§ **問題**: 「Select column C header」を含む行から書き写し始め、「Action: [192, 94]」を含む行まで、両端の行も含めて一字も変えずに複製すること。

§ **行の抜粋**:
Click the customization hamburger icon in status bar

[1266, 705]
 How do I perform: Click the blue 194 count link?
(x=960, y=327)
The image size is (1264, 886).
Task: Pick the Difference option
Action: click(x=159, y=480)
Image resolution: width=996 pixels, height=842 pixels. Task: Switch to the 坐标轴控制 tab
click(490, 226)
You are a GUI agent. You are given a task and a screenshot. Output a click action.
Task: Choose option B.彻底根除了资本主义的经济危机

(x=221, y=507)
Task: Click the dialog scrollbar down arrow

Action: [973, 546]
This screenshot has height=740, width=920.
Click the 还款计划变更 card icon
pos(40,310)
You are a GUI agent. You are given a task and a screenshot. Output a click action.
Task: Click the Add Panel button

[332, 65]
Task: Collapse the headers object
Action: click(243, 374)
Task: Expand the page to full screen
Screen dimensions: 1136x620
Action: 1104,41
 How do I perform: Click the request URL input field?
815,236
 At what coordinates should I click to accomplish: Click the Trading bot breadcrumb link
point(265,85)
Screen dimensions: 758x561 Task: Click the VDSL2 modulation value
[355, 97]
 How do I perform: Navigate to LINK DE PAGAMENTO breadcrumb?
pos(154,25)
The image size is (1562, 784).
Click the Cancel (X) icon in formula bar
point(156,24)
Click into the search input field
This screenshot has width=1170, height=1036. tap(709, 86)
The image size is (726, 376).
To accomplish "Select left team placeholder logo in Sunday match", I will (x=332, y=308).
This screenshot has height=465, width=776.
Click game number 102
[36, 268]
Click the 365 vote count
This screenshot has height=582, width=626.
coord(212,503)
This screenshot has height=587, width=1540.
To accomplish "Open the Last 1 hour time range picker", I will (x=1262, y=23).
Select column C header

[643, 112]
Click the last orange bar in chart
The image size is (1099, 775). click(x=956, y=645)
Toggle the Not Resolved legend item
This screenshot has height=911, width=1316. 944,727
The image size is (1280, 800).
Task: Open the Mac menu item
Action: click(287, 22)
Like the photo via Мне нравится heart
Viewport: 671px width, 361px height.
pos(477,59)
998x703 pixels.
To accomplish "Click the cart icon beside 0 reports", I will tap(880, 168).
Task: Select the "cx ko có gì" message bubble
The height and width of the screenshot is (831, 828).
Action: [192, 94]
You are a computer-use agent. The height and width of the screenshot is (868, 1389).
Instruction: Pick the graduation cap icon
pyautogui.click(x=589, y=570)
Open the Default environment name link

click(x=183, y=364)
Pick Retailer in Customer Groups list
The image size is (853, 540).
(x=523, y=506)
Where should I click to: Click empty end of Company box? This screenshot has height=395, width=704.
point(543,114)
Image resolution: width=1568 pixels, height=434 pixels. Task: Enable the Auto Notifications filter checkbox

§ **解答**:
Select column C header

[643, 112]
Click the last orange bar in chart
The image size is (1099, 775). click(x=956, y=645)
Toggle the Not Resolved legend item
This screenshot has height=911, width=1316. 944,727
The image size is (1280, 800).
Task: Open the Mac menu item
Action: click(287, 22)
Like the photo via Мне нравится heart
Viewport: 671px width, 361px height.
pos(477,59)
998x703 pixels.
To accomplish "Click the cart icon beside 0 reports", I will tap(880, 168).
Task: Select the "cx ko có gì" message bubble
The height and width of the screenshot is (831, 828).
Action: [192, 94]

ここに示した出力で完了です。